In the early 1950s, Robert Doyle and his neighbors agreed that the community needed a safe source of drinking water.  Mr. Doyle, a civil engineer, dug a lake on his farm at the edge of town and constructed a small water treatment plant. The neighbors combined efforts to install water distribution lines and by the mid-1970s there were approximately 30 houses and businesses using Mr. Doyle's system.  With time, a larger system was needed and Mr. Doyle took the lead in 1978 in helping Shelbyville build a water line into Finchville.

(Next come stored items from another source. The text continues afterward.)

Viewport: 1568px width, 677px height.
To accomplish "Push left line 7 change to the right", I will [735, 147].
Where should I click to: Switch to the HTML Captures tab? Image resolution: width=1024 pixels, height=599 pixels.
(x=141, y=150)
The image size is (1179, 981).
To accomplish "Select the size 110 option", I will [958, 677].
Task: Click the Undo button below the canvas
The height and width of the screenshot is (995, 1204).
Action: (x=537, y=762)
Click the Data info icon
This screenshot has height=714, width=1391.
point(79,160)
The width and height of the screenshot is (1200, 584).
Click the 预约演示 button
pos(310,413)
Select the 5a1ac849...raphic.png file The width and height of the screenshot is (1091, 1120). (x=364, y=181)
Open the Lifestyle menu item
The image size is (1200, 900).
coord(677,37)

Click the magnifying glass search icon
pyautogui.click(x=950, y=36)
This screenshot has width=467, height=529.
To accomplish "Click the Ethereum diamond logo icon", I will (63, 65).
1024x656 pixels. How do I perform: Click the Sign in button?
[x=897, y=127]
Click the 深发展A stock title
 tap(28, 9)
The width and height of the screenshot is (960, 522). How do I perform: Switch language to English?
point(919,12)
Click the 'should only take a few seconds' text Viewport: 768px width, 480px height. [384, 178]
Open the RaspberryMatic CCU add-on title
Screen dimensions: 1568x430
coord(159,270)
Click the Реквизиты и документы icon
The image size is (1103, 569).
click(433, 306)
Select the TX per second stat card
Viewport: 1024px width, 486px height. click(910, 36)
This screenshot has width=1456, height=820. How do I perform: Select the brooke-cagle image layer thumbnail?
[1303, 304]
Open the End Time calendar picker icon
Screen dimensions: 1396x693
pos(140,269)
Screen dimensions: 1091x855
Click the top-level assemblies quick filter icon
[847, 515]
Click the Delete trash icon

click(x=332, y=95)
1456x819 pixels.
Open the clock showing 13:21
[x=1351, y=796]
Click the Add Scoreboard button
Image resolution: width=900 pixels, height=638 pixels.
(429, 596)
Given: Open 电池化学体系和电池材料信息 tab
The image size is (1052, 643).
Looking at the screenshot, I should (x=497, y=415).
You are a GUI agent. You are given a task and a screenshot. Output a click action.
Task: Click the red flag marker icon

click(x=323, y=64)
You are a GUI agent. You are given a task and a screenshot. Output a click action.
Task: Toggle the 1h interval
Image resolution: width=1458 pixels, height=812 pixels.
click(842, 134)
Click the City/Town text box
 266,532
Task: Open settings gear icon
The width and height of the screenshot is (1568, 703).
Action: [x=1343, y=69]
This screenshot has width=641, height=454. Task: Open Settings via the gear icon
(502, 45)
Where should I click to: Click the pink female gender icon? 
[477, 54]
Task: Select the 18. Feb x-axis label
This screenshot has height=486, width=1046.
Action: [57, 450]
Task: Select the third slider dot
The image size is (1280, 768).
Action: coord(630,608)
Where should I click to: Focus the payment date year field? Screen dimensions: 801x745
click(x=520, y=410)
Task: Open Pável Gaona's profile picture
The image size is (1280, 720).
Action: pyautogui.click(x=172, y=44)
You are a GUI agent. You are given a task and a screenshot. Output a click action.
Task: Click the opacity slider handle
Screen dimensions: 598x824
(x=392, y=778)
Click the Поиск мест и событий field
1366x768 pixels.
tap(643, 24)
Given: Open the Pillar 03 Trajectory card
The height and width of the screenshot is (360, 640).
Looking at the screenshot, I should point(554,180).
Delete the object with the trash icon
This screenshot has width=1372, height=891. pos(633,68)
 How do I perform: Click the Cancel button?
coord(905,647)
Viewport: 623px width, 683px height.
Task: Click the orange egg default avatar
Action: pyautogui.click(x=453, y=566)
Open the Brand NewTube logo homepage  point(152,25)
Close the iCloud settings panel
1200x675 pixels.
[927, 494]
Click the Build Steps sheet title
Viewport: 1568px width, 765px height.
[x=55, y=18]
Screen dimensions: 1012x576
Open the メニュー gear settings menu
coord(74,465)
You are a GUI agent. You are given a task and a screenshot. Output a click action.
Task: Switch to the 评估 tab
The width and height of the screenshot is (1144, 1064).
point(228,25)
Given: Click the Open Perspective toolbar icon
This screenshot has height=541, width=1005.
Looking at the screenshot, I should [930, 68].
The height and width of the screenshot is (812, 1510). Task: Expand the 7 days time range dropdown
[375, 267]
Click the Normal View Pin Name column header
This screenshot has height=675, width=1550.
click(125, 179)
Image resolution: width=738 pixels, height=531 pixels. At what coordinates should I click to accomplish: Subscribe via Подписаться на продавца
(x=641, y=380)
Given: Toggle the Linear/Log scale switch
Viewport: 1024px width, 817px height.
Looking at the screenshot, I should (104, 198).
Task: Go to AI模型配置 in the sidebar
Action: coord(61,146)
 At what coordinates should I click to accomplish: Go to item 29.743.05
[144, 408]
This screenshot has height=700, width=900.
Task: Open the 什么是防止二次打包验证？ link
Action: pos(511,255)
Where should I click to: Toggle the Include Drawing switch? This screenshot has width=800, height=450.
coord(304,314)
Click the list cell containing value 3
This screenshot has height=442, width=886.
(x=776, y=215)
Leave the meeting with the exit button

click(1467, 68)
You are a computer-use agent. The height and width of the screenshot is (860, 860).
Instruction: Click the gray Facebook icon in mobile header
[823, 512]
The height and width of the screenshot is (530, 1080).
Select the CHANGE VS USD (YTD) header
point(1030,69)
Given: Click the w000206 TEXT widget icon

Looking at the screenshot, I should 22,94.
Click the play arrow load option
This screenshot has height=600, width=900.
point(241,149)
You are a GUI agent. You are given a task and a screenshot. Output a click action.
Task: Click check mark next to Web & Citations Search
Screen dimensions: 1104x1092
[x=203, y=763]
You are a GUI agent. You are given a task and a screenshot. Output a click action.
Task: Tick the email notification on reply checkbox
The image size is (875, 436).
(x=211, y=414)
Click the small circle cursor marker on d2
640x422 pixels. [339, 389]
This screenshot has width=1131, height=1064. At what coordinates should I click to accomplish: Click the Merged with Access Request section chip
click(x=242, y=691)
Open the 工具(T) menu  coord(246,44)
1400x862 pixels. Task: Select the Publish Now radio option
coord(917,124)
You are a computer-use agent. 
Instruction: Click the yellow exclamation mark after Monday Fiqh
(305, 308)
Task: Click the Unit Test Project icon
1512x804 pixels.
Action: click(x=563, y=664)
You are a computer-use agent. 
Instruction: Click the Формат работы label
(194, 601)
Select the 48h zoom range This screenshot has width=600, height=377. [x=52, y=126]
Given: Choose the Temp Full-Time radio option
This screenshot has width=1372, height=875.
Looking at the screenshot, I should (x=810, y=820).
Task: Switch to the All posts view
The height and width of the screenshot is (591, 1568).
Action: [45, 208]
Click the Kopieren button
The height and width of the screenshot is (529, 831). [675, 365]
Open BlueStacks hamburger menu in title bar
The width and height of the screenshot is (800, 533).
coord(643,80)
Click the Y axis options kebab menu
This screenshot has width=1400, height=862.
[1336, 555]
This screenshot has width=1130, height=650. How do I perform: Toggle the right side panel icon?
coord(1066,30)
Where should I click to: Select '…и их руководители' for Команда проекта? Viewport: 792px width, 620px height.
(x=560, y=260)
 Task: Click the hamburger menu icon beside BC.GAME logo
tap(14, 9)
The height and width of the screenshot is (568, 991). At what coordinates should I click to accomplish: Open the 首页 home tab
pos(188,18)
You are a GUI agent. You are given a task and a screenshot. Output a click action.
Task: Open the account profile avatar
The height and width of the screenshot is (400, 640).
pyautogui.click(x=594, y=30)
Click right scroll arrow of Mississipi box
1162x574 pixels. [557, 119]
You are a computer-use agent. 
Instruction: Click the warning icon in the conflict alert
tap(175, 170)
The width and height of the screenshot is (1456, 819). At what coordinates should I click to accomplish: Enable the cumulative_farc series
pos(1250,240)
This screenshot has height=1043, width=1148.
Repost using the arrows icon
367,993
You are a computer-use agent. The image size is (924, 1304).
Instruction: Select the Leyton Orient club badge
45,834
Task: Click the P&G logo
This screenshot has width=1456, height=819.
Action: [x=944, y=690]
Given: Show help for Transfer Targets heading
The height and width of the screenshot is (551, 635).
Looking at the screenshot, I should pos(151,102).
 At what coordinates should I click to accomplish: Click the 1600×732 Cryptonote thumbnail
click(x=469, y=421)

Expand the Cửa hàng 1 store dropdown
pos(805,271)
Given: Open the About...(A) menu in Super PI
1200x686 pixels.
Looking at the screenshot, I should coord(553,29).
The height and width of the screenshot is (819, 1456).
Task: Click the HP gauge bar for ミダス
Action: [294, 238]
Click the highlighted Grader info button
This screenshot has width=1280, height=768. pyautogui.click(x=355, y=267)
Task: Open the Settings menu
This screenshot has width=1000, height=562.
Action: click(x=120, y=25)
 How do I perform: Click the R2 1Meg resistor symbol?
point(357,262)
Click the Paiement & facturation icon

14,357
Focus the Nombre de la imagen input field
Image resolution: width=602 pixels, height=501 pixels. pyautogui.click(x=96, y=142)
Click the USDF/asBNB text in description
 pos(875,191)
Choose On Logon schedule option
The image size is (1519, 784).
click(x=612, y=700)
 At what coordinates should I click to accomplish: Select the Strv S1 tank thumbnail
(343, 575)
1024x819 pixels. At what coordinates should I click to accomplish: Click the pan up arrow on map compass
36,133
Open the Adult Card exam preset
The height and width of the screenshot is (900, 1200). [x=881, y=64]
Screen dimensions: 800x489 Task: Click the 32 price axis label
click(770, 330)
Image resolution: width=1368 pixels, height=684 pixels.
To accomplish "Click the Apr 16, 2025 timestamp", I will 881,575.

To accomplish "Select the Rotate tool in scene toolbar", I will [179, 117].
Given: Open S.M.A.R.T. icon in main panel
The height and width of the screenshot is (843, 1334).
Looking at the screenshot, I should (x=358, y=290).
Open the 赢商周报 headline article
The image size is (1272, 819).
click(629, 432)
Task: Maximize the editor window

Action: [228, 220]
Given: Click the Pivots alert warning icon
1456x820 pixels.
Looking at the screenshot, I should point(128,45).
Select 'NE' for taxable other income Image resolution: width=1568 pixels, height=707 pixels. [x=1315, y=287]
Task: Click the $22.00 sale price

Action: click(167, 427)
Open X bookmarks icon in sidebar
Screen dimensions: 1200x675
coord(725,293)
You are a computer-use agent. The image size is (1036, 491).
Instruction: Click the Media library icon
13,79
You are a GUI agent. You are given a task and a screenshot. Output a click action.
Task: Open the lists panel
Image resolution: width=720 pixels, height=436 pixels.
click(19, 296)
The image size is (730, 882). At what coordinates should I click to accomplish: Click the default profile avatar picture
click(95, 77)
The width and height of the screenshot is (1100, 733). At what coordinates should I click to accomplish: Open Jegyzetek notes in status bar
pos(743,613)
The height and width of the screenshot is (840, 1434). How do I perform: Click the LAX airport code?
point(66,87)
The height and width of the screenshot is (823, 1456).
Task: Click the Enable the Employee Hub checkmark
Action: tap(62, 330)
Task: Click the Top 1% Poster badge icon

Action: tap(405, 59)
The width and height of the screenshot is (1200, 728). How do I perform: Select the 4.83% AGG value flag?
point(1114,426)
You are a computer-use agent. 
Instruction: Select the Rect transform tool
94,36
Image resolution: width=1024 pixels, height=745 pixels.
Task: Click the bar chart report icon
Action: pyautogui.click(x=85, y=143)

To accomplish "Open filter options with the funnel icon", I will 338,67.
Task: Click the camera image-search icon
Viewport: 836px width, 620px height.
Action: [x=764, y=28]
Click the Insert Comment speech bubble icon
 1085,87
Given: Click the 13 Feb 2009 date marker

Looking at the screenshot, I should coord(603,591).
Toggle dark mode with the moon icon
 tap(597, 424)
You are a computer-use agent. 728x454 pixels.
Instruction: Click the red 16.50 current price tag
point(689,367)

Prior to the construction of a water line from Shelbyville, a district called the Southeast Jefferson Southwest Shelby Water District existed in Finchville.  Due to increasing drinking water demands, the Shelbyville Municipal Water and Sewer Commission (Commission) first began evaluating the provision of water service to Finchville in January 1977.  The initial cost estimate for the water line was $390,000.  In February 1977, the Commission filed for a $121,000 grant from the Farmers Home Administration.  By September 1977, the commission had decided the water line would be paid for by a combination of bond and grant monies, but the cost estimate for the installation of the new line had increased to $472,000.  The grant monies (from the Farmers Home Administration) were received in December 1977 and the Commission proceeded by working to obtain easements from property owners.  A public meeting regarding the new water line was held on May 1, 1978, at the Finchville Baptist Church.  During 1978, Mr. Robert Doyle helped obtain easements.  On June 30, 1978, a contract between the Commission and United Pipeline Company was signed to construct the new pipeline for $435,352.  A rate structure (which is still in place) was created by the commission to pay for the bonds as well as the transportation of water from Shelbyville to Finchville.